No Canal do Suez passa diariamente 12 por cento do tráfego marítimo
mundial, com a rota alternativa
entre a Ásia e a Europa, via Cabo da Boa Esperança, a demorar pelo menos mais uma
semana. O Canal foi inaugurado em 1869. Só em 2020, de acordo com a Autoridade do Canal do Suez, SCA, este foi
usado por quase 19 mil navios, numa média de 51.5 por dia, com 1.17 mil
milhões de toneladas de carga. O tráfego beneficiou o Egito 5,6 mil
milhões de dólares em taxas.
"As próximas 24h vão ser críticas para determinar um impacto a médio termo" estimou por seu lado à Agência Reuters, Chris Evans, especialista da empresa Colliers para as cadeias de distribuição.
"Se o atraso for significativo, então a alternativa da rota do Cabo da Boa Esperança irá ser consideradas, para manter tudo em movimento", acrescentou.
Perturbações causadas pela pandemia do coronavírus SARS-CoV-2 e um aumento na procura de bens tem estado a levar nos últimos meses a congestionamentos logísticos de contentores e de produtos em todo o mundo.
Petróleo recupera
A Tanker Trackers, que usa satélites e dados marítimos para seguir as rotas dos navios, referiu que "cargueiros de petróleo saudita, russo, de Omã e dos Estados Unidos, estão à espera em ambos os extremos" do Canal.

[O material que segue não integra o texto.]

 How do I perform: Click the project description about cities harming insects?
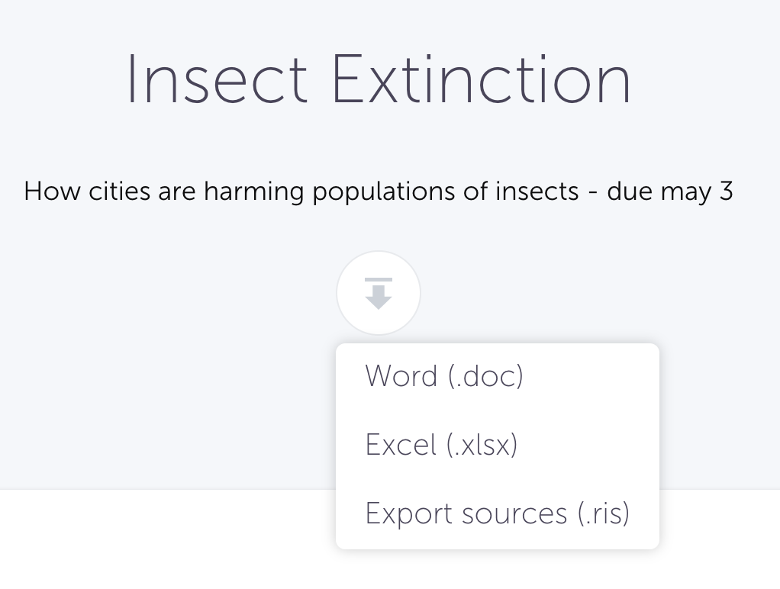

A reação imediata do incidente foi a recuperação do preço do petróleo de um dos seus dias de menor valor nos mercados.
Receios de atrasos nos fornecimentos devido ao engarrafamento no Suez, o ouro negro valorizou mais de quatro por cento, para quase 63 dólares o barril, às 14h45 GMT, recuperando da queda de quase seis por cento dada terça-feira que fez cair os preços do barril abaixo da fasquia dos 60 dólares.Diversos fatores afetaram nas ultimas duas semanas o preço do petróleo, que caiu 12 por cento depois de ganhos substanciais devido à expectativa da recuperação da economia devido à vacinação anti-Covid nos países mais ricos. O regresso dos confinamentos na Europa deprimiu de novo os investidores e os países produtores da OPEP+ deverão reunir a 1 de abril para rever a produção.
O impacto positivo do atraso do Suez nos preços de gás e de petróleo deverá ser apenas imediato, mas irá depender do tempo que demorar a retirar o porta-contentores do local.
"Se durar durante, por exemplo, semanas, irá obviamente afetar de forma grave todas as rotas de carga", afirmou Ashok Sharma, diretor-geral da corretora de navios BRS Baxi, de Singapura, à Agência Reuters.
"Mas acredito que há recursos suficientes e próximos para lidar com a situação rapidamente", acrescentou.